Regarding the last category, which is inspiration, it is geared towards sending a message to others, rather than the honoree. By honoring people for their good work, this may inspire others to try to strive to acquire such status. For example, in some schools, Administration always posts the names of students who performed well during a particular period, so that others may be encouraged to follow suit. In other areas, there is something call the ‘dean’s list’ which list outstanding students. With this, other students are encouraged to study harder to form a part of honor roll list or be a part of the dean’s list. Hence, the honor bestowed upon others, inspires others to strive too to be honored. This is where what is known as “constructive jealousy” come in, meaning, “if that person can do it, I, too, can do the same.”
I try to list what I considered the three categories whenever honors are bestowed upon people, institutions or organizations. Honor shows recognition for a job well done. Even if that was not recognized years ago, it does not mean one will never be recognized, as was seen last Friday when some octogenarians, who are no longer active, were recognized for what they did, while they were physically active. Also, honor motivates people to strive for “Higher Heights,” just to borrow a popular phrase from the late President William R. Tolbert. Lastly, honor inspires others to do all they can to also be recognized as was in the case of the honorees.
As was rightly done last Friday, the conferring of honors by President Sirleaf, who is the Grand Master of these high national honors, was to recognize the role or works of many men and women, who can no longer perform as they did many years ago; to motivate those. Like me, I am is still young and active to do more for the society, and lastly to inspire others to work assiduously and selflessly to attain such honor.
Let me say that by referring to honor, I am not referring to those honors which are deceptively done for pecuniary gains. That is, what those planners can get from the honorees, as it is prevalent in parts of our society today. The honor I am referring to is the one that was done last Friday at the Foreign Ministry by President Sirleaf to recognize people for what they have done; motivate people to do more and also to inspire others to follow the good examples of those honored.
I cannot end this piece without providing the reasons for which I was honored. In the President’s citation, she among other things said, “You have brought great pride to the country in your dutiful service as a journalist of mature and professional quality. You have impacted many people in and out of the country through your work, serving as role model for many young and aspiring children in Liberia and the sub-region.”
“In the name of the Government and people of the Republic of Liberia, permit me to express our admiration of your commitment and dedication to building a strong media foundation, which is the guarantor of fundamental rights and democracy.
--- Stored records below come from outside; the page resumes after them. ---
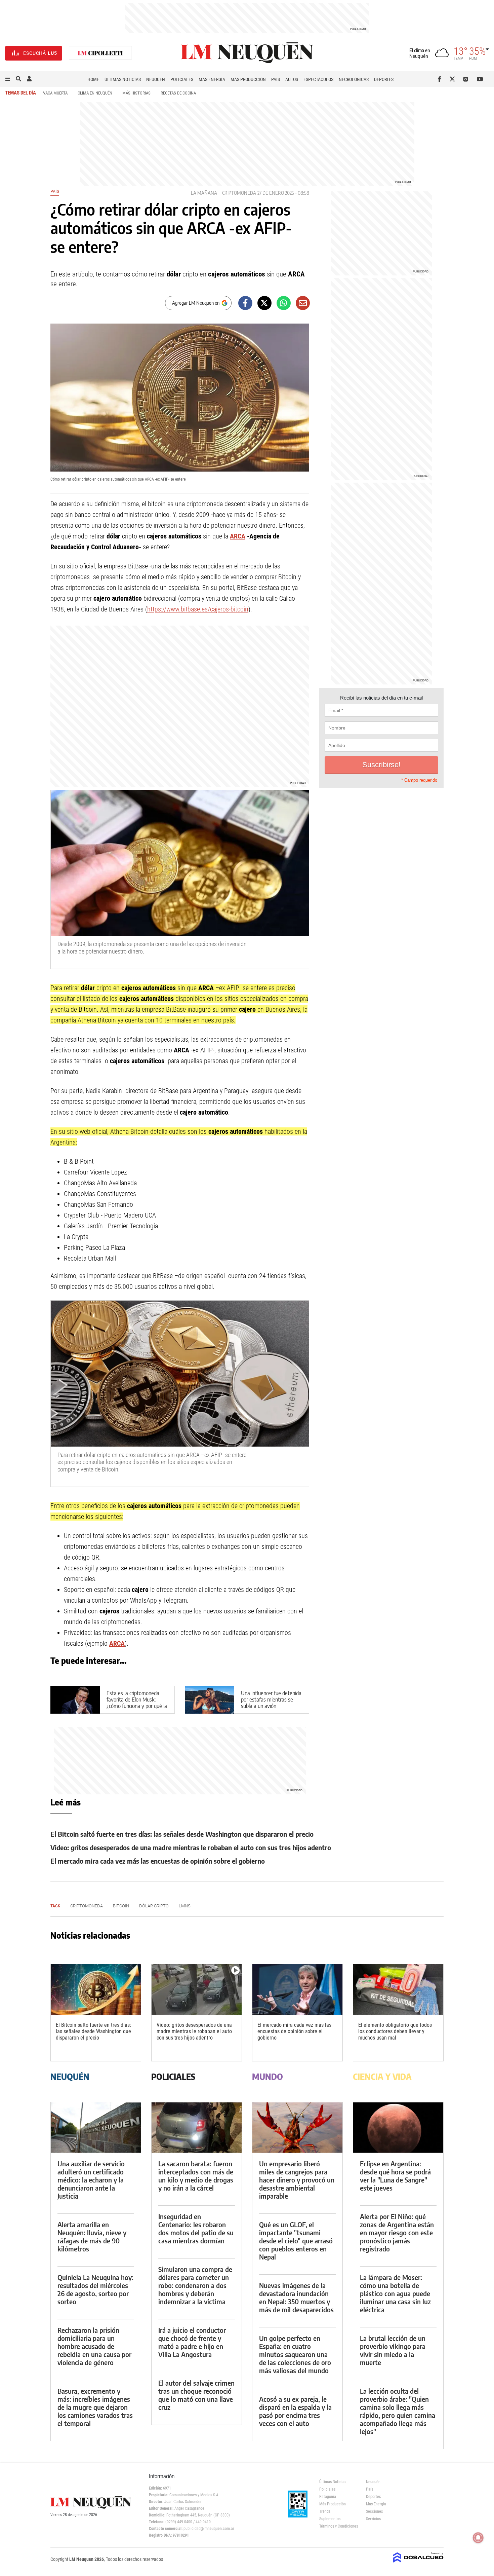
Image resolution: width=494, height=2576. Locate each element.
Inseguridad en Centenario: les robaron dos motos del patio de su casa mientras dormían (196, 2228)
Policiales (181, 79)
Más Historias (136, 93)
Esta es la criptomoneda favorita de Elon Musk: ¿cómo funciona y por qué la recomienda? (137, 1703)
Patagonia (327, 2497)
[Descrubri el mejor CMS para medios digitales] (418, 2563)
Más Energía (212, 79)
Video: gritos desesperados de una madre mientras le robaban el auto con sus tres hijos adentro (190, 1847)
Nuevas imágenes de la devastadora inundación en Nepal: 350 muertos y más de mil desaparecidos (296, 2297)
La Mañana (204, 193)
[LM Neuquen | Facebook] (441, 79)
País (275, 79)
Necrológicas (354, 79)
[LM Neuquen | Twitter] (454, 79)
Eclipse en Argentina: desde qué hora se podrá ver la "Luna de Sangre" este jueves (395, 2175)
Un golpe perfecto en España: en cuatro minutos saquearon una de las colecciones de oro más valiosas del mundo (295, 2354)
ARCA (237, 536)
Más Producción (248, 79)
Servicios (373, 2519)
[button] (7, 79)
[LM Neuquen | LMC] (100, 53)
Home (93, 79)
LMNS (185, 1905)
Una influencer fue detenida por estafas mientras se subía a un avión (271, 1699)
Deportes (384, 79)
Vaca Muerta (55, 93)
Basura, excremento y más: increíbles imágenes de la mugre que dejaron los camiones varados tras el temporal (95, 2407)
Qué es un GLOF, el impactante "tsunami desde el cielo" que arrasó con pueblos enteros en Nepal (296, 2240)
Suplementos (329, 2519)
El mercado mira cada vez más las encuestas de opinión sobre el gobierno (157, 1861)
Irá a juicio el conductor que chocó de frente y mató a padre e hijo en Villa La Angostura (192, 2342)
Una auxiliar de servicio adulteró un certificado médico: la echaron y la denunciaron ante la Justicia (91, 2179)
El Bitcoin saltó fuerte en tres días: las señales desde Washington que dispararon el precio (182, 1834)
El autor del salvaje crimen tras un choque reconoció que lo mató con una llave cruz (196, 2395)
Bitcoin (121, 1905)
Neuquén (155, 79)
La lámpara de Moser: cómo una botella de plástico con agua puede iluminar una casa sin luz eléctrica (395, 2293)
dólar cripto (154, 1905)
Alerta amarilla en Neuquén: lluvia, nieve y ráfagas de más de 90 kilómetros (91, 2236)
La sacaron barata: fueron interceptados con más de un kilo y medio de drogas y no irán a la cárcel (195, 2175)
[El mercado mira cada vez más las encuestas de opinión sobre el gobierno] (297, 1989)
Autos (291, 79)
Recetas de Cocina (178, 93)
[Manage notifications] (478, 2537)
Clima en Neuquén (95, 93)
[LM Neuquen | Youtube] (480, 79)
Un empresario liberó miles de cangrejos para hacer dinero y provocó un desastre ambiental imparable (296, 2179)
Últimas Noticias (123, 79)
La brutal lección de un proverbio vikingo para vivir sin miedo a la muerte (392, 2350)
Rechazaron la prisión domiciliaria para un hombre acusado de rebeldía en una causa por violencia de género (94, 2346)
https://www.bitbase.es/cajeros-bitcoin (197, 609)
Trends (324, 2511)
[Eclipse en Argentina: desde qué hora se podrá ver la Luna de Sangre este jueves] (398, 2127)
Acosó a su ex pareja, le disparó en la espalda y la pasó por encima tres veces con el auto (295, 2411)
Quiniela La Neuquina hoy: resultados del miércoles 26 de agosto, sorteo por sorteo (95, 2289)
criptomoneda (239, 193)
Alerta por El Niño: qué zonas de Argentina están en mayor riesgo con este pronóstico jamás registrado (397, 2232)
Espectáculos (318, 79)
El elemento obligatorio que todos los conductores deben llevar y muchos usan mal (395, 2031)
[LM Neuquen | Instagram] (467, 79)
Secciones (374, 2511)
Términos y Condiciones (337, 2526)
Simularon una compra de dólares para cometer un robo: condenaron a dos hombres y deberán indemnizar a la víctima (195, 2285)
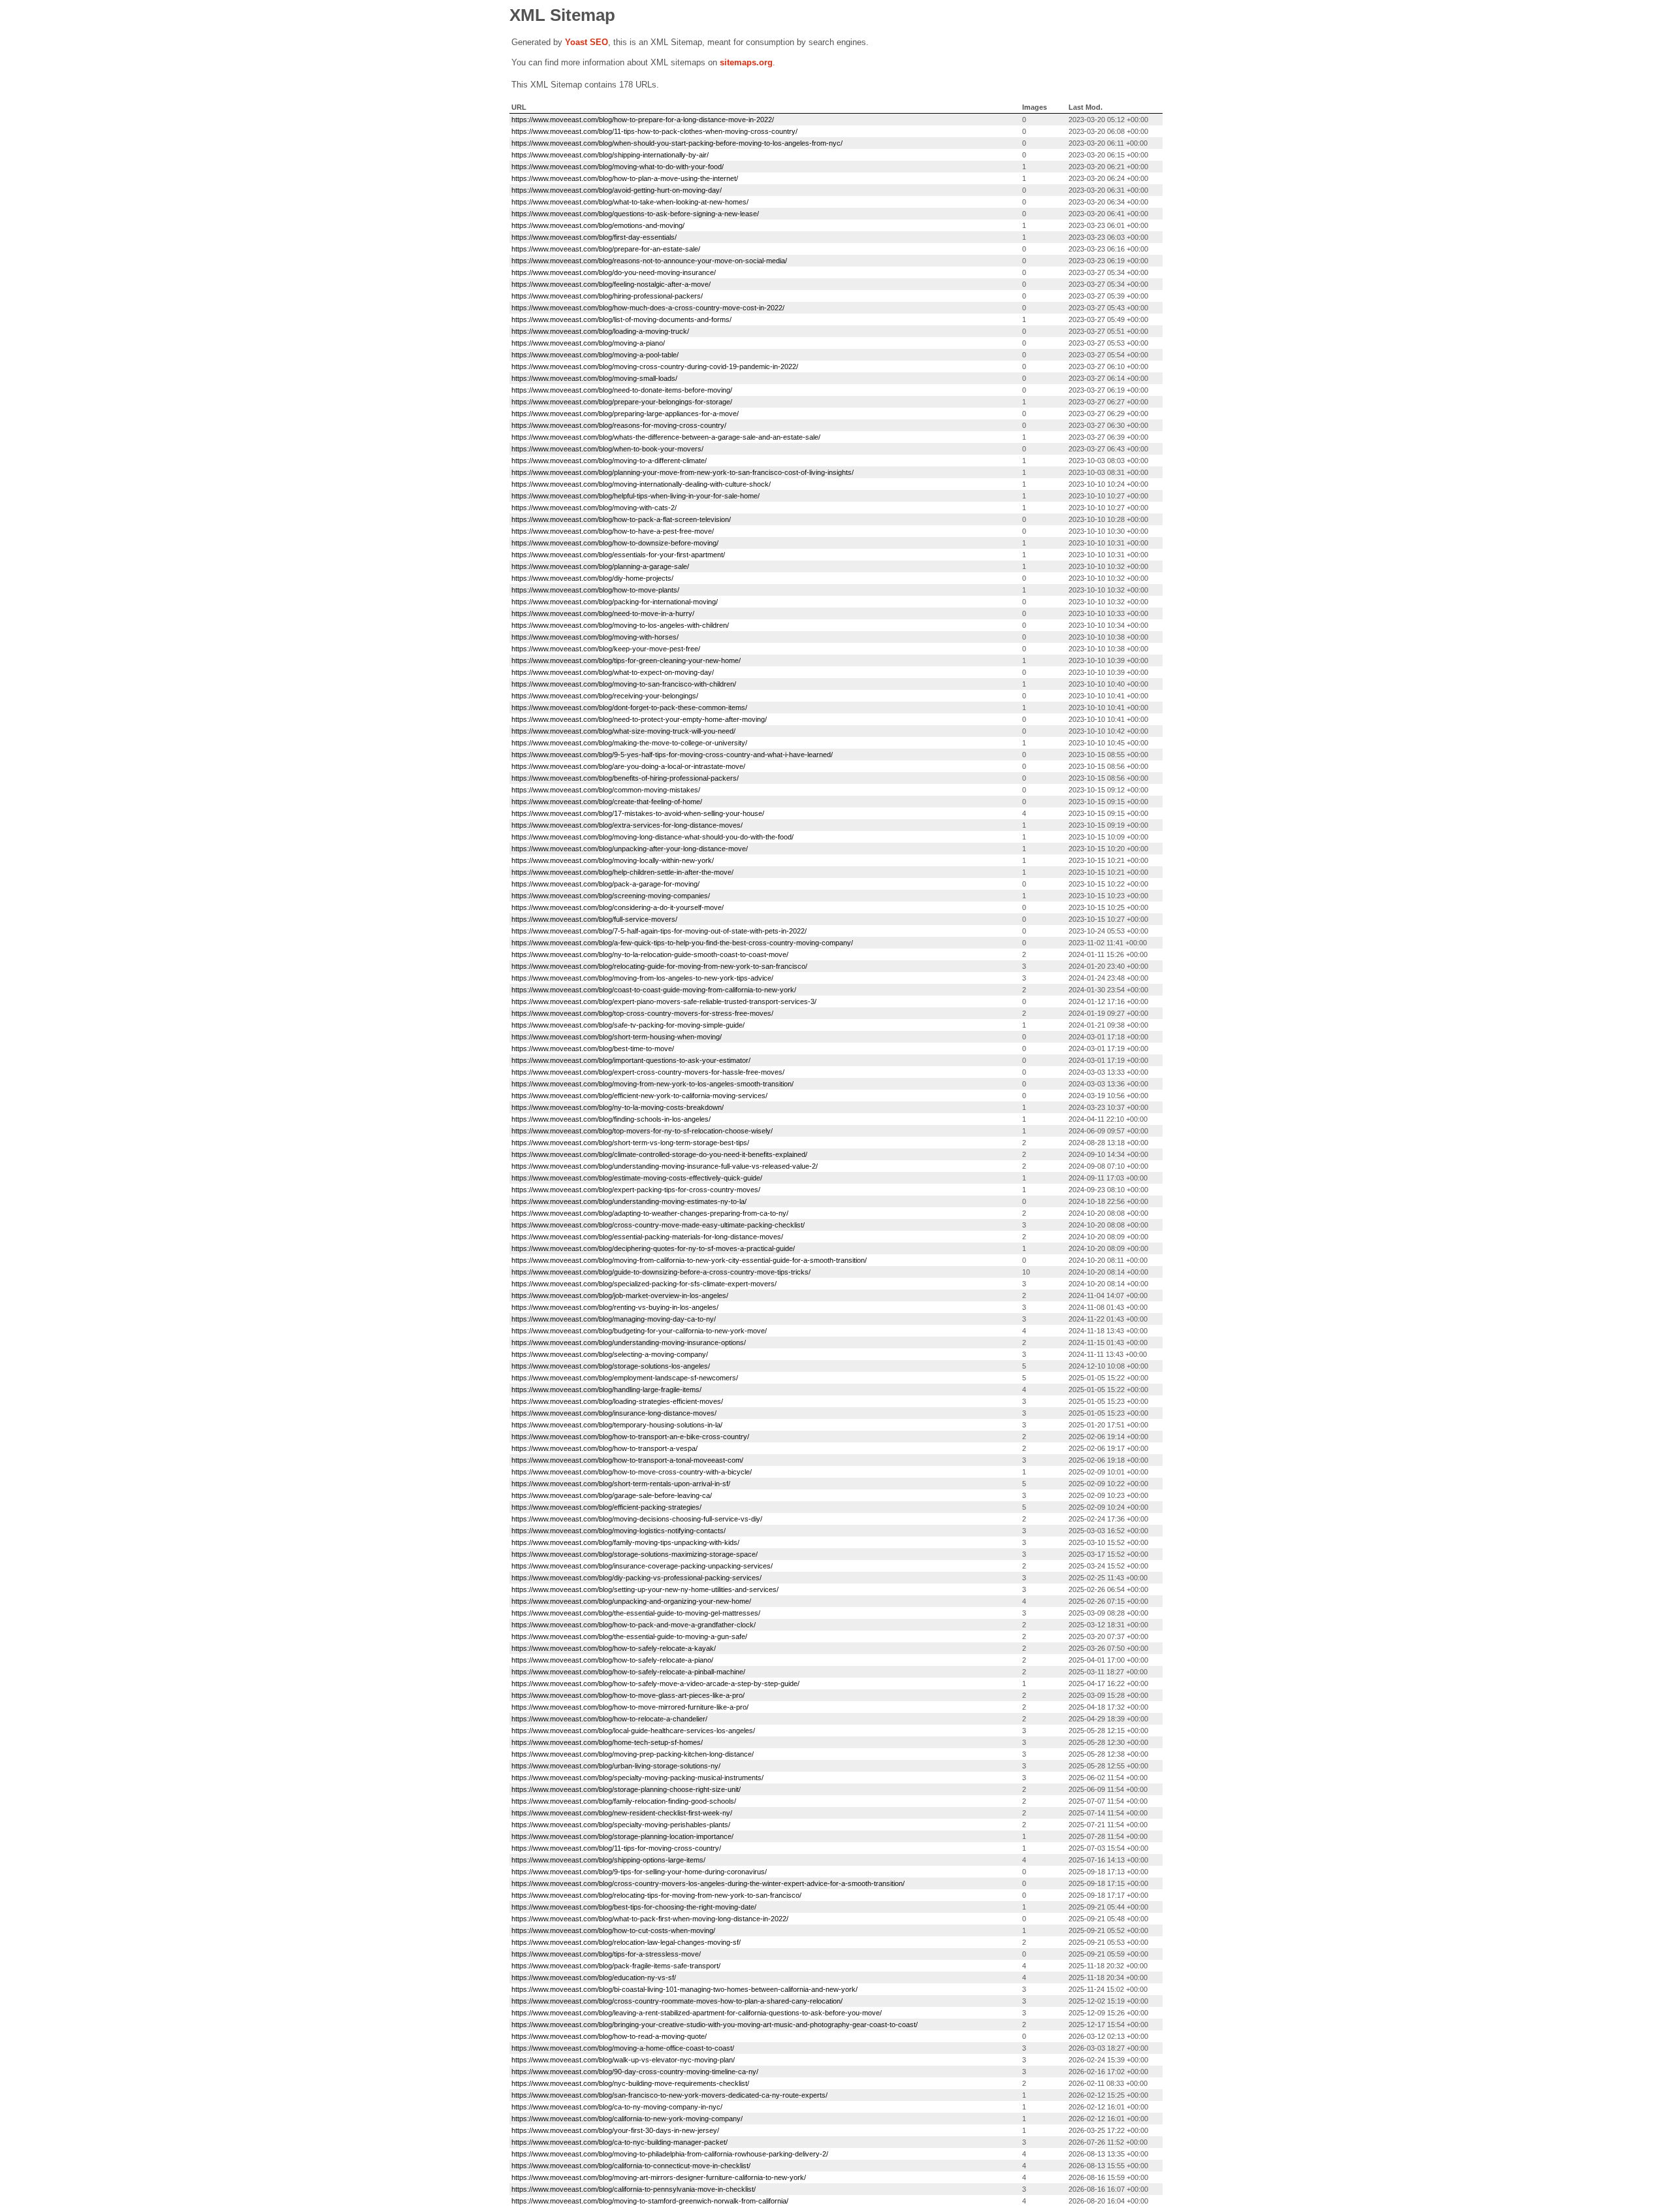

Now, Therefore, in consideration of your enormous contribution to the cause of Liberia, I, Ellen Johnson-Sirleaf, President of the Republic of Liberia, by virtue of the authority in vested me as Grand Master of the Orders of Distinction of the Republic of Liberia, do hereby admit you, Philip N. Wesseh into the Star of Africa, and confer upon you the Grade of Commander.”
For me, I see this as a challenge as a member of the mainstream media, to do more professionally and ethically for my country and people. I rest my case.